Pologne : une Pétition des universitaires pour le report des présidentielles

Le candidat vainqueur n’aurait pas la légitimité nécessaire

Varsovie : l'Institut Universitaire de Technologie Foto: Kgbo/Wikimédia Commons/CC-BY-SA/4.0Int

(Marc Chaudeur) – Mardi dernier, un groupe d’initiative composé d’universitaires polonais enseignant essentiellement les Sciences politiques a mis une Pétition en circulation. Le texte demande le report des élections présidentielles qui devaient se tenir le 10 mai, c’est-à-dire dimanche prochain. Un scrutin presque surréaliste, et entaché de plusieurs manquements à la légalité constitutionnelle.

Nous l’avons relaté à plusieurs reprises ici même : le parti national-populiste au pouvoir, le PiS, tient absolument à organiser les élections présidentielles dimanche prochain, le 10 mai. Et pour cause : il est certain de voir son président sortant réélu assez confortablement. Le choix du peuple polonais, donc (la Pologne compte 38 millions d’habitants, elle appartient à l’Union européenne depuis 2004), et qui doit ainsi être respecté ? Peut-être, mais les candidats ne bénéficient pas vraiment du même traitement médiatique, et ne peuvent présenter leur programme dans des conditions satisfaisantes, voire seulement normales. S’ajoutent à cela d’autres problèmes de légalité… et de légitimité.

Les enseignants de sciences politiques de toutes les universités de Pologne (Cracovie, Wrocław, Varsovie, Zielona Góra, Toruń, Opole) font donc circuler une pétition dans tout le pays.

La Pétition se situe d’abord au niveau du Droit constitutionnel. En Pologne, les élections présidentielles sont l’un des actes politiques et civiques les plus importants. Il est donc absolument nécessaire, disent les rédacteurs du document, que le scrutin soit universel, égal, direct et secret. Mais il ne répond à aucune de ces quatre exigences. Il ne serait pas universel, car certaines catégories de citoyens ne pourront voter : notamment les Polonais qui séjournent actuellement ailleurs que sur leur lieu de résidence et les citoyens qui habitent à l’étranger.

Bien évidemment, le scrutin ne serait pas non plus égal, puisque les conditions de présentation et d’explication de leur programme par les candidats et les partis en présence sont très… variées, et très inégales : les membres du gouvernement paraissent sans cesse sur les écrans de télévision, et bien évidemment surtout sur la chaîne du pouvoir, dont les informations sont très tendancieuses (quelque chose comme la télé gaulliste des années 1960 en France, en un peu pire…). S’ajoute à cela le fait que l’interdiction de tenir des réunions publiques, due à la pandémie, ne fait que creuser encore le hiatus entre la propagande du pouvoir et les possibilités réelles de présentation des autres programmes.
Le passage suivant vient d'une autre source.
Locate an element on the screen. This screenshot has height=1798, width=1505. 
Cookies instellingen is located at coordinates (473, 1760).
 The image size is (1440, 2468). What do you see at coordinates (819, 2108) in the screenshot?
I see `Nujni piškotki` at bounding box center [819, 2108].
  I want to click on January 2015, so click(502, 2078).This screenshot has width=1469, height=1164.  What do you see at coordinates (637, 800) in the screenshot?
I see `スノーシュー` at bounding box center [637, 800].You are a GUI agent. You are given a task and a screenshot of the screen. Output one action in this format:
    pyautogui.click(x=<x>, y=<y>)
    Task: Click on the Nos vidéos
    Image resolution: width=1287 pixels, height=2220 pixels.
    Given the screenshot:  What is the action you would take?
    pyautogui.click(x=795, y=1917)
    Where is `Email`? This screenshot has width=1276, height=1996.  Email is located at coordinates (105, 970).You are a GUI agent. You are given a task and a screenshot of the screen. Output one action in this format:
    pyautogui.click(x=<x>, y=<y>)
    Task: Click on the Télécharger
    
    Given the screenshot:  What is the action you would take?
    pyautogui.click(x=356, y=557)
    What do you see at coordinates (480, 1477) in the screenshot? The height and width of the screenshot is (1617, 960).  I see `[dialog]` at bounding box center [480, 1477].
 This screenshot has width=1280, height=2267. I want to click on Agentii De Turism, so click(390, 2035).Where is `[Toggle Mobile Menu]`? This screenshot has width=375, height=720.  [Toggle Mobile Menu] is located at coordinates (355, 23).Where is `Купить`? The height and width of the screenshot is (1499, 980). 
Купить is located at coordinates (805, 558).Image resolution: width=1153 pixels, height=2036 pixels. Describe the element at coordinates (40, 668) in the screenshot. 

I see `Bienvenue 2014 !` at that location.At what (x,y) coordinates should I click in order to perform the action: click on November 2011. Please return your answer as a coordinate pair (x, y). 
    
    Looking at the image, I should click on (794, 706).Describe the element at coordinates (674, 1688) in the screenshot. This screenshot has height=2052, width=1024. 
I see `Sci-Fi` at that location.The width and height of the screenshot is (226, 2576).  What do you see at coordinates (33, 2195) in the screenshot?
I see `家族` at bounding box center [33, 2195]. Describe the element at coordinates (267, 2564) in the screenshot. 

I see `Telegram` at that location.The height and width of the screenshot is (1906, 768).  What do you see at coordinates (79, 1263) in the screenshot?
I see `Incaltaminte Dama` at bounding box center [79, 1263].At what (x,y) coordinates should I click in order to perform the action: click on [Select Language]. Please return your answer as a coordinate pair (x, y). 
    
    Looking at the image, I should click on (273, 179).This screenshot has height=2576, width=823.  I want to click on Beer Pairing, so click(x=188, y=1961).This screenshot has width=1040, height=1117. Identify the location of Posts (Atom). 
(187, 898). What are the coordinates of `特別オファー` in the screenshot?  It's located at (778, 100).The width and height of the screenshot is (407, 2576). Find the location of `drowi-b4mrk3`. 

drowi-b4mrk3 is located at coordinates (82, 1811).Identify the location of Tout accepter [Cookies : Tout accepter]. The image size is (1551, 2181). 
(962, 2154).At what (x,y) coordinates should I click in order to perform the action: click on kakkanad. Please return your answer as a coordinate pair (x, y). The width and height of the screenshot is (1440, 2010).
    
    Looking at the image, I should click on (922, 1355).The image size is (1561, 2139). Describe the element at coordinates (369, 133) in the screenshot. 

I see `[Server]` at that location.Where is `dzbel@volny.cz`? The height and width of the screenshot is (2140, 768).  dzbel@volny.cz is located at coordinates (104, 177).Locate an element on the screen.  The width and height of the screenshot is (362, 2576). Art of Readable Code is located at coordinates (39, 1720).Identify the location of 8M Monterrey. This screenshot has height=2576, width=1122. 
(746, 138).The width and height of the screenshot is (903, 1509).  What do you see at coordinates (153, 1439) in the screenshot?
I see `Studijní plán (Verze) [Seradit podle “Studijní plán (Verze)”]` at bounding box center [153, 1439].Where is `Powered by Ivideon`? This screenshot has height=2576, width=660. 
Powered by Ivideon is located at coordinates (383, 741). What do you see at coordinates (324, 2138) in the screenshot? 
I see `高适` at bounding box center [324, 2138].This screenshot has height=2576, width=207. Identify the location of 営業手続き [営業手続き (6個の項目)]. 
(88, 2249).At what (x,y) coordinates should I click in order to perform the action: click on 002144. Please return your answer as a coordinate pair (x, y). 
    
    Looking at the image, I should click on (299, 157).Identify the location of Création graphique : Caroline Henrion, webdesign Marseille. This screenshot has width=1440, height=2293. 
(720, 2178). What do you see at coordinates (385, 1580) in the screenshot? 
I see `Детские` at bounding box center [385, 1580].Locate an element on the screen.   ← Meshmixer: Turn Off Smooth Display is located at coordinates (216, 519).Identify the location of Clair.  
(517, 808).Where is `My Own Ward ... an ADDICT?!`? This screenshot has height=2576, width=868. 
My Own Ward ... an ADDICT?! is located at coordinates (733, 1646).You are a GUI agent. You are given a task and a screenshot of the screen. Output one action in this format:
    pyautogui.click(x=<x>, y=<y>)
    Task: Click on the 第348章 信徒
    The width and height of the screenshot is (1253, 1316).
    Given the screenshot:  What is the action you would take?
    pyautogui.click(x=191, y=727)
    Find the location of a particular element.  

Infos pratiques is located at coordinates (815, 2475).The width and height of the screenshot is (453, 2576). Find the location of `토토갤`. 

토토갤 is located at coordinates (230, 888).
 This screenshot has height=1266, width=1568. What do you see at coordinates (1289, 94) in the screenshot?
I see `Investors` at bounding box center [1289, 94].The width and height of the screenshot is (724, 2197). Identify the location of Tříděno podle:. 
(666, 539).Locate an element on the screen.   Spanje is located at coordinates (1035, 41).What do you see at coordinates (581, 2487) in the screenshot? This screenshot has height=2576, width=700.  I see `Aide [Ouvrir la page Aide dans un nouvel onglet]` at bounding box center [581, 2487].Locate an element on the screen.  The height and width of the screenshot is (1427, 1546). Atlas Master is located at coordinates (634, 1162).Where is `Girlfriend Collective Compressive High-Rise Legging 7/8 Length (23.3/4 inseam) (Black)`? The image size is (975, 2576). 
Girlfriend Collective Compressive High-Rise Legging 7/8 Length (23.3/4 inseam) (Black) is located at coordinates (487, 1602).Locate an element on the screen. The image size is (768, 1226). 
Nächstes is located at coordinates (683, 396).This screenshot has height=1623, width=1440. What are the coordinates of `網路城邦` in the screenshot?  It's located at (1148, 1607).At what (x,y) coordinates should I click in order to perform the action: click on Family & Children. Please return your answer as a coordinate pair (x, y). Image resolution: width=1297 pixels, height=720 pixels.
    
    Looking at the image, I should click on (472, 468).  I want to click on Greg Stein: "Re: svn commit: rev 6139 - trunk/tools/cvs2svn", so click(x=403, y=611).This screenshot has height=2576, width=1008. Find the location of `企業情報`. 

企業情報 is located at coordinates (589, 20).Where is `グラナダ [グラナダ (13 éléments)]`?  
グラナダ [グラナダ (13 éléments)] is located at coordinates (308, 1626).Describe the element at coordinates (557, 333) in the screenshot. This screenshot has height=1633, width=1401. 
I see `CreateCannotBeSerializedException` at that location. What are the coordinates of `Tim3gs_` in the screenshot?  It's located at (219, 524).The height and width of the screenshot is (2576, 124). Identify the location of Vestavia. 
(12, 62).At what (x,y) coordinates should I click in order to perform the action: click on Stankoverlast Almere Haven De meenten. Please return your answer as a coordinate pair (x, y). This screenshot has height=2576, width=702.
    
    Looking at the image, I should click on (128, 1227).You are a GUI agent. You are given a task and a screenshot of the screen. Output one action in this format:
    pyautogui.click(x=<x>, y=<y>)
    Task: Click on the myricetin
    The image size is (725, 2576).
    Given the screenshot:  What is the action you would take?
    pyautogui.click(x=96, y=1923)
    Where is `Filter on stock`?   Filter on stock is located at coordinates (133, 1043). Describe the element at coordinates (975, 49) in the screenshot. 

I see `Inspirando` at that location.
Enfin, cette élection ne serait ni directe, ni secrète : en effet, le chemin est long, mon ami, très long, dans ces conditions d’envoi postal, entre le remplissage du bulletin électoral et le comptage du vote… et donc l’attribution adéquate du vote au candidat. Pour les mêmes raisons, le caractère secret du vote ne serait nullement garanti : il est facile, si on le veut (et le parti PiS à cet égard ne rassure nullement les partisans de l’opposition, notamment) de vérifier qui a voté pour qui…

Ainsi donc, pour les signataires de cette Pétition, il faut reporter ces élections. Le vainqueur n’aurait pas la légitimité requise, puisque ces élections ne sont pas pleinement conformes au droit et à la Constitution polonaise. Ces élections doivent donc être reportées. Elles le peuvent selon la Constitution, conformément à l’ Article 228, en faisant appel à la notion prévue de report dû à une catastrophe naturelle ; elles pourront ainsi être organisées dans quelques mois, par exemple, et acquérir ainsi une légitimité qu’elle n’aurait pas actuellement. Les rédacteurs insistent sur l’exercice nécessaire du droit de vote, notamment par leurs étudiants ; et les élections pourraient voir lieu dans un avenir tout proche, s’il le faut – même après une campagne électorale brève, mais organisée de manière adéquate et juste.

Les professeurs rédacteurs et signataires n’aimeraient pas, écrivent-ils, avoir à enseigner un jour « que le mois de Mai 2020 aura été l’un des mois les plus sombres de l’histoire politique de la Pologne »… Mais il faut faire vite, maintenant.